Recording Session Basics

Image of a piece of studio rack equipment

This article is primarily aimed at anyone on a really tight budget, and who is looking to record one or two (or maybe more!) tracks in a day.

While an eight or ten hour day may seem like a long stretch in the studio, time does in fact pass surprisingly quick. With this in mind, it pays to be as organised as possible.

Here are some basic things to consider for you recording session…

1. Know Your Songs

I know this is an obvious one, but I’ve been in situations before where the band I’ve been working with has started tracking a song without having written the ending! We literally had to stop recording while they finished writing it! There have also been bands who have been all too keen to get their latest creation down – although not everyone had finished writing their parts. ‘Blagging’ or ‘winging’ it rarely works – I have witnessed some happy accidents, but these are few and far between, and in the long run, it’s best not to leave the recording process down to luck.

You should be well rehearsed. In fact that’s an understatement – You should be rehearsed to the point that you’ve played through the songs so many times you can’t stand to play them any more, your fingers are blistered and bleeding yet you can not only perform the tracks with your eyes closed (easy enough for the vocalist but guitarists not so!), you can perform them with your hands tied behind your back whilst running a gauntlet of burning axes… Okay maybe I went a little too far there but you get the picture! :) Before my very first studio session, I was made to play the same song over and over for an entire day. Whilst at the time I couldn’t understand the benefit of doing this, in hindsight it paid off, as the resultant recording had an air of confidence about it there otherwise wouldn’t have been; with each repetition our performances grew stronger.

2. Know Your Parts

– and know each other’s parts too. I’ve worked with bands that have spent weeks and months writing and rehearsing their material in a room, where they couldn’t hear what each other were playing over the drummer. Totally oblivious to the fact that each band member was essentially playing a completely different song, it was a real revelation hearing themselves back through the studio monitors for the first time! The two guitarists were playing mismatched chords, and each musician played their own accents and stops where they saw fit. The resulting sound was a complete mess!

Again – basic stuff – but it pays to sit down at some point and make sure that everyone’s parts are working together to create the desired overall sound. Just simple things like where pauses happen (is it on beat three or beat four?), and the length of the guitar solo (if during rehearsals and live performances it tends to get extended by an unknown quantity). Also, it’s a good time to consider subtle things like dynamics, and ensure that everybody’s syncopated rhythms are really tight. If not, it may well benefit rehearsing a little more, in a well-equipped rehearsal room – possibly with the aid of a metronome (more about that in another article).

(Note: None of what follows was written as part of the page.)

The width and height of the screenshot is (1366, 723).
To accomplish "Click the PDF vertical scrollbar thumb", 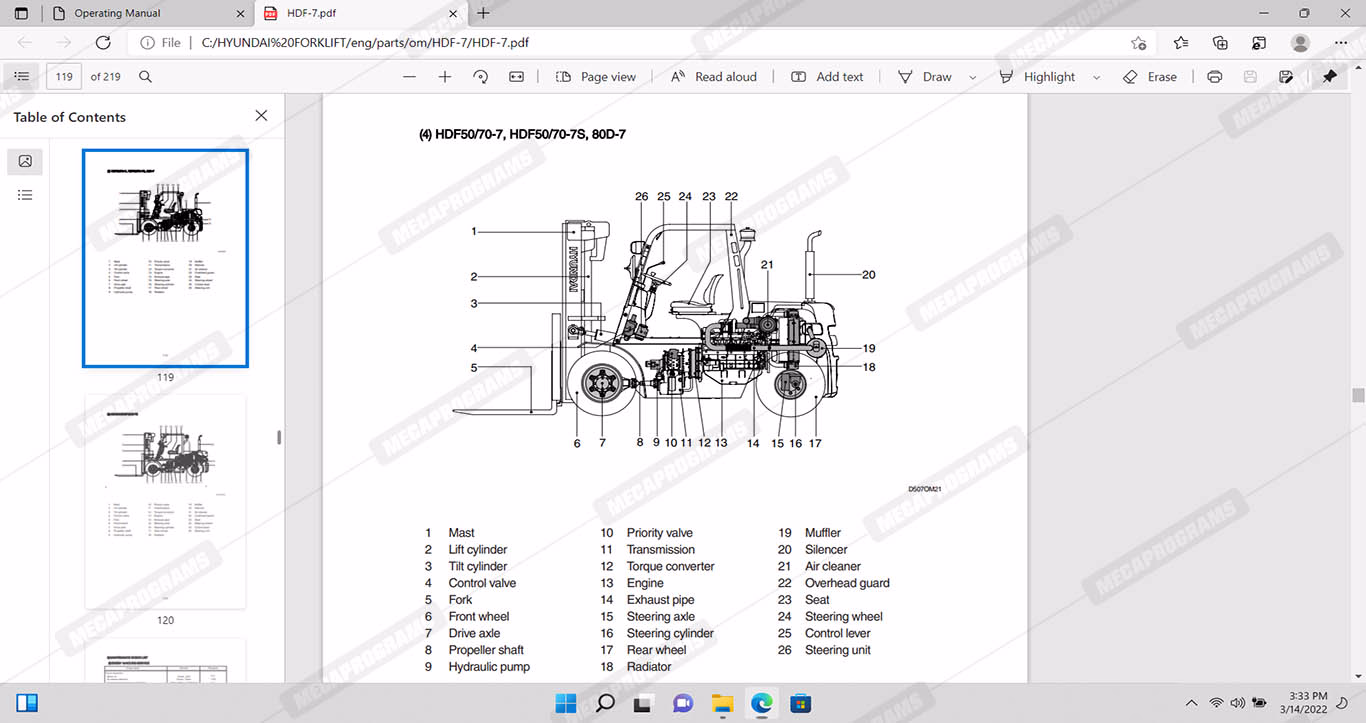I will 1358,395.
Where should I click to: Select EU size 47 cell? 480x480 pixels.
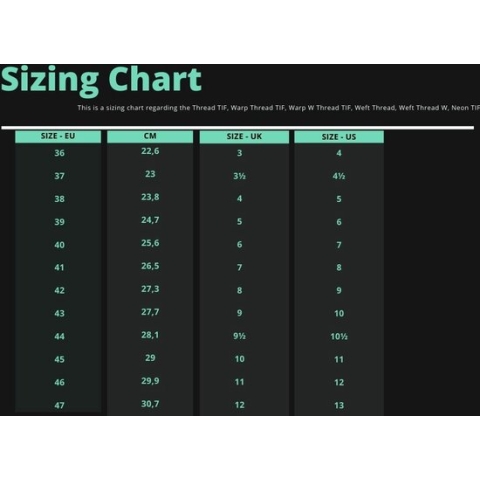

3. Be Realistic With Your Allotted Time

An eight hour day doesn’t mean eight hours of recording time! In reality, once you’ve loaded in, set up, let the sound engineer do his or her thing (perfect time to put the kettle on!), and sound checked, you can already be an hour and a half in to your session. Factor in mixing and mastering (which shouldn’t really be performed at the end of a day’s recording, but more on that in another article), and you’re probably left with just over three hours to get everything down.

The other main consideration is track length. You’d be hard-pushed to record and mix two six-minute tracks to a reasonable quality in one day, but two three-minute tracks is perfectly doable. The extra time needed to perform and mix those extra minutes soon mounts up over the day, so any prog masterpieces you should really dedicate a whole day to (at the very least). As for tracks of over six minutes (I’ve worked on a couple of nine-minuters in the past!), the time needed seems to go up exponentially due to their often more complex arrangements and therefore tracking and mixing times.